Abstract
Objective:
Given the sophistication of ultrasonography, it is possible to explore and better comprehend the link between gestational age (GA), fetal weight (FW), and the diameter of the umbilical vein (UV). Therefore, the aim of this study was to determine whether a correlation exists between the Doppler indices, within the UV, compared with GA and FW, in a normal pregnancy.
Materials and Methods:
The design of this work was a cross-sectional analytical study. The sample size was calculated to include a sample size of 61, for statistical significance. A convenient sampling technique was used to collect the data.
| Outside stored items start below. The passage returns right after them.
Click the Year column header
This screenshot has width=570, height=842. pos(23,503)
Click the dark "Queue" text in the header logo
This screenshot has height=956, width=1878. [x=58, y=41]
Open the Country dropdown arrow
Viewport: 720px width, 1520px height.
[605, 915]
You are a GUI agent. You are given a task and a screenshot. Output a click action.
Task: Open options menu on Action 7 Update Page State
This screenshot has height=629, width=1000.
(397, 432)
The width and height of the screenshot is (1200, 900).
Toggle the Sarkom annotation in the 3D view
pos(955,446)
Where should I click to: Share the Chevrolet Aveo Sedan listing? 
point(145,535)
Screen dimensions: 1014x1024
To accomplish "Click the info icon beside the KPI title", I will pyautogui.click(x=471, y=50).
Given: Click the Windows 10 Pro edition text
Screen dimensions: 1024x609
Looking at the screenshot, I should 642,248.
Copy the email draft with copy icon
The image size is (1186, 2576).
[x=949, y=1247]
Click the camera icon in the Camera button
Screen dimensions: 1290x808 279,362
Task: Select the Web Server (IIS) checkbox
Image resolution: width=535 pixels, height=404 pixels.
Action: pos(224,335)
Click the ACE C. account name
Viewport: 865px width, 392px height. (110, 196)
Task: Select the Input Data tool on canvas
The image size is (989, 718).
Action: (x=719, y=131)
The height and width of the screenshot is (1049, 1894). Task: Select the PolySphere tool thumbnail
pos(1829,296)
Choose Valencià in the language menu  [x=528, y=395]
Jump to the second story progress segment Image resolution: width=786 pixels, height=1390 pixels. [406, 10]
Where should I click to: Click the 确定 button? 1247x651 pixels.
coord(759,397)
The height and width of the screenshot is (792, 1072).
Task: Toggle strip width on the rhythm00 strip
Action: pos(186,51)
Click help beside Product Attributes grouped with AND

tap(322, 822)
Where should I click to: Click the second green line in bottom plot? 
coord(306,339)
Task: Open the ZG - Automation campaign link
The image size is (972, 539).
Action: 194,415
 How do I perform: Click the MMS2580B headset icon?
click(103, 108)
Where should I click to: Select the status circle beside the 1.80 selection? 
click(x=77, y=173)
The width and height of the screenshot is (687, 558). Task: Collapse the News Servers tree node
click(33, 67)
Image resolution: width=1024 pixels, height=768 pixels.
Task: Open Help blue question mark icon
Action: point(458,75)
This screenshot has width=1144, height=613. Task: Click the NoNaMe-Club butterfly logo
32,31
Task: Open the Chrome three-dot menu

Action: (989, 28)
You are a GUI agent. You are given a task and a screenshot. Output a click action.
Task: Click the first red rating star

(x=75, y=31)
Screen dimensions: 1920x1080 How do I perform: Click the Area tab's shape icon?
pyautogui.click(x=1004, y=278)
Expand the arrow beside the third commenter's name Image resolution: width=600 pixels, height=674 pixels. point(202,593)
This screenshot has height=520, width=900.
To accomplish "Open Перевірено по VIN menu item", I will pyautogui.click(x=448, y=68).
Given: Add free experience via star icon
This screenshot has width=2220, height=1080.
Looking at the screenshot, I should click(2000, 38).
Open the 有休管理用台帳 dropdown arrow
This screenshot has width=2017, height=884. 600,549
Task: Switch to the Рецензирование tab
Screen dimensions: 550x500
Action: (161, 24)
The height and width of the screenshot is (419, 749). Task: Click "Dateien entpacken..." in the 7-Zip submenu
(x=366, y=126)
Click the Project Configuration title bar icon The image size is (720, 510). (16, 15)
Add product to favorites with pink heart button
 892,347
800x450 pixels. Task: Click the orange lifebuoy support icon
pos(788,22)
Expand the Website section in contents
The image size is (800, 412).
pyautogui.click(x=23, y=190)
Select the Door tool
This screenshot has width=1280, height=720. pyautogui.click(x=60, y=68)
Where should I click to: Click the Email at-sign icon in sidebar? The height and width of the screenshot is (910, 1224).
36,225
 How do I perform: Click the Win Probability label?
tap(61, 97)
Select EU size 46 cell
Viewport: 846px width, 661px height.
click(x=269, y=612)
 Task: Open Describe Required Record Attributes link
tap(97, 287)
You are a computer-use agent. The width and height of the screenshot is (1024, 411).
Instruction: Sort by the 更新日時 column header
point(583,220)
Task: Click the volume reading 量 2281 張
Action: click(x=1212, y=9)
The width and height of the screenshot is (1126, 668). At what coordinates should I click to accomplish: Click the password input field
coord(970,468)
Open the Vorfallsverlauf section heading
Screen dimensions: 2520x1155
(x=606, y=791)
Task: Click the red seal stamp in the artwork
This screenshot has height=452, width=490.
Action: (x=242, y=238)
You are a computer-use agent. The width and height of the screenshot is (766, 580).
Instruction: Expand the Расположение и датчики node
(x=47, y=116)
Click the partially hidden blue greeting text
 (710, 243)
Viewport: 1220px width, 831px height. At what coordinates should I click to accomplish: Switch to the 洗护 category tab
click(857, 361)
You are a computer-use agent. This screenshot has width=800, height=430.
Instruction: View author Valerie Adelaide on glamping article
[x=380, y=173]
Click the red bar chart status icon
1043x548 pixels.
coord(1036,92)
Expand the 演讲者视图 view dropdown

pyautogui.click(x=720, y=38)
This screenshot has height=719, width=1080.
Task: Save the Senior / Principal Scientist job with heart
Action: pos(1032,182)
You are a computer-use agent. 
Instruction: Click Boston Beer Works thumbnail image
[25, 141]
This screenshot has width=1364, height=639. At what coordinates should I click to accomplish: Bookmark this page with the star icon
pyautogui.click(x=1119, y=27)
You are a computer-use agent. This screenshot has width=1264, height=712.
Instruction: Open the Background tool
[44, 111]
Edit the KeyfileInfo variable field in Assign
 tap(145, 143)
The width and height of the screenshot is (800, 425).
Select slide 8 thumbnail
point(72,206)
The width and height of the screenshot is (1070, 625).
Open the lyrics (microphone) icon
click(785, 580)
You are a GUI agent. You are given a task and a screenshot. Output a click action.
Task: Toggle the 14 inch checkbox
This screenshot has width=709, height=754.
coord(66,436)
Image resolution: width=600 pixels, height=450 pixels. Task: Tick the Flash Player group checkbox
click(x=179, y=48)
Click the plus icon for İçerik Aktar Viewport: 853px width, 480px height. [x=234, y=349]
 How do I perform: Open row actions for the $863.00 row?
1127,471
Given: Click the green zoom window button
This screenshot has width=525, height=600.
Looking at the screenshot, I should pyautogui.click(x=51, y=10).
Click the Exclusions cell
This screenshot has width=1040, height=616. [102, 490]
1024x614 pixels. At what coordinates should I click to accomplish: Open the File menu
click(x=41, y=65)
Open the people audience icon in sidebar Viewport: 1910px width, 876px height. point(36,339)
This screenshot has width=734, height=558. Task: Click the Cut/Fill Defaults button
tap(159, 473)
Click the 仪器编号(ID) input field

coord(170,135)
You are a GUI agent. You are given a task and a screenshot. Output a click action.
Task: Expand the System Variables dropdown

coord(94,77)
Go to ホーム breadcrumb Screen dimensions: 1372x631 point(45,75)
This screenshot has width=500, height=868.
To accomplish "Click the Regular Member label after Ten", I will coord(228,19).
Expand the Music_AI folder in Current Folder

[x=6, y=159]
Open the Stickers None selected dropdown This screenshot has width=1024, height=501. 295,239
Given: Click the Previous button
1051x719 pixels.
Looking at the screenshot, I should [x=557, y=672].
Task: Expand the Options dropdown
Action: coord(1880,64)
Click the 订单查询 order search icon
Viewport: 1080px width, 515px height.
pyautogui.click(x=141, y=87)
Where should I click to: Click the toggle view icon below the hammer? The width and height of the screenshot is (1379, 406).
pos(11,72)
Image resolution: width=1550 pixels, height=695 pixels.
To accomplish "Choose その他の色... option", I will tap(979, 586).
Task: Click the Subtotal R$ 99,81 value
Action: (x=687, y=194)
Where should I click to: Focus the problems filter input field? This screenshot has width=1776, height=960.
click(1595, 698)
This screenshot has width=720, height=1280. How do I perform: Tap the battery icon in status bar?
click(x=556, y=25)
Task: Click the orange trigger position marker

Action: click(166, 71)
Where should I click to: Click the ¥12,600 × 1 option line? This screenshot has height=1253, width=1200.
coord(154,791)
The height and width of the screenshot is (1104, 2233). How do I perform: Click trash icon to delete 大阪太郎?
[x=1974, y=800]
The inclusion criteria were to recruit pregnant women between the ages of 18 and 45 years, in the second and third trimester of pregnancy. In this cohort, the exclusion criteria were to be no co-existing maternal medical conditions chronic hypertension, gestational diabetes, cardiovascular problems, infections, hypercoagulability, and endocrine disorders.
Results:
A total of 61 pregnant women participated in this study, with a mean age of 25.21 ± 2.79 years. The mean GA was 32.4 ± 6.5 weeks. GA demonstrated a strong positive correlation with UV diameter (r = .772, p < .001), UV velocity (r = .687, p < .001), and UV volume (r = .732, p < .001). UV diameter showed a strong positive correlation with UV velocity (r = .593, p < .001) and an even stronger positive correlation with UV volume (r = .928, p < .001). UV velocity showed a strong positive correlation with UV volume (r = .754, p < .001). These findings may suggest that as GA increases, there are corresponding increases in UV diameter, velocity, and volume.
Conclusion:
In this cohort, the data collected demonstrated significant correlations between UV Doppler indices, GA, and FW, in normal pregnancies.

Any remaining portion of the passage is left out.